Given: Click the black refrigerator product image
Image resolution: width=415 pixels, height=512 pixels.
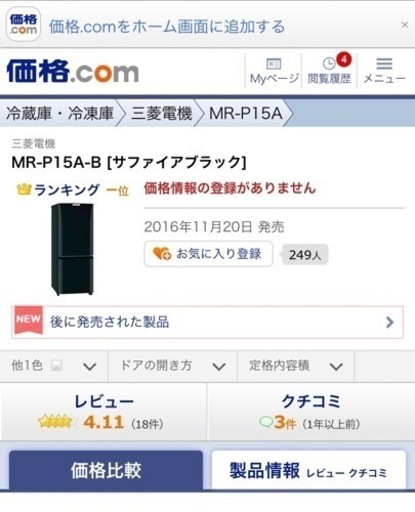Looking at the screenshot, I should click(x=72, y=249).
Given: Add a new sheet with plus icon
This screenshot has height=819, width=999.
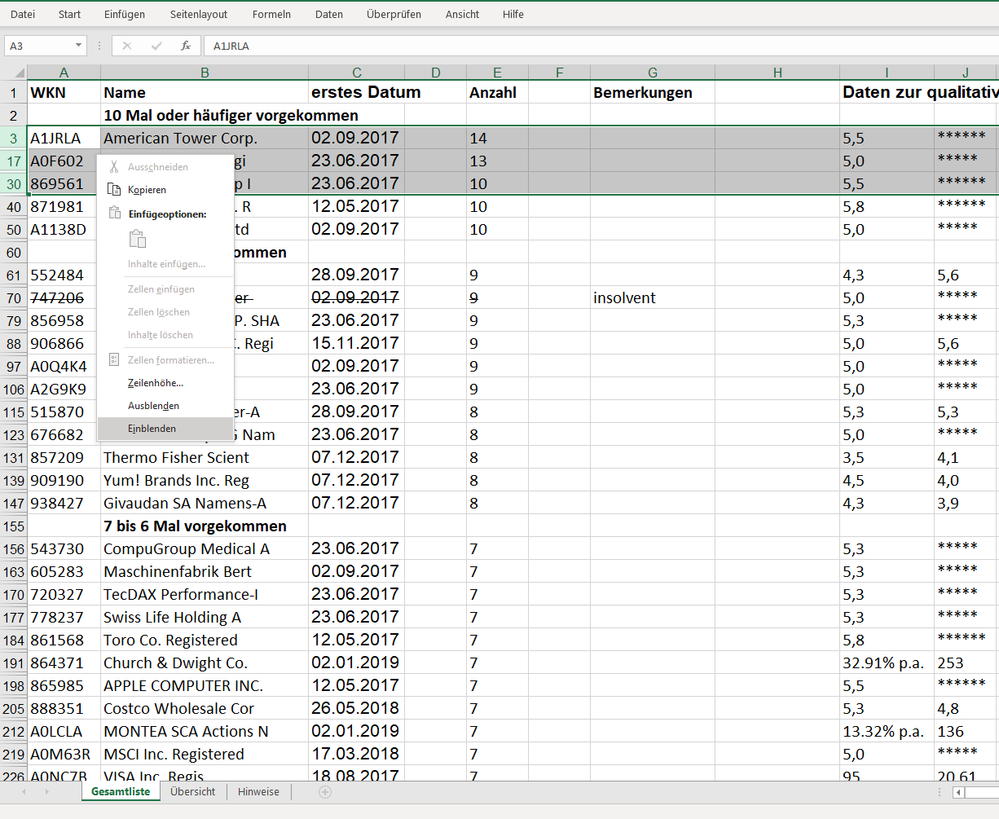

-------------------------

The required result is an exact copy of the lines from the line containing "Given: Add a new sheet with plus icon" through the end of the entries, with every picture left out.

Given: Add a new sheet with plus icon
This screenshot has height=819, width=999.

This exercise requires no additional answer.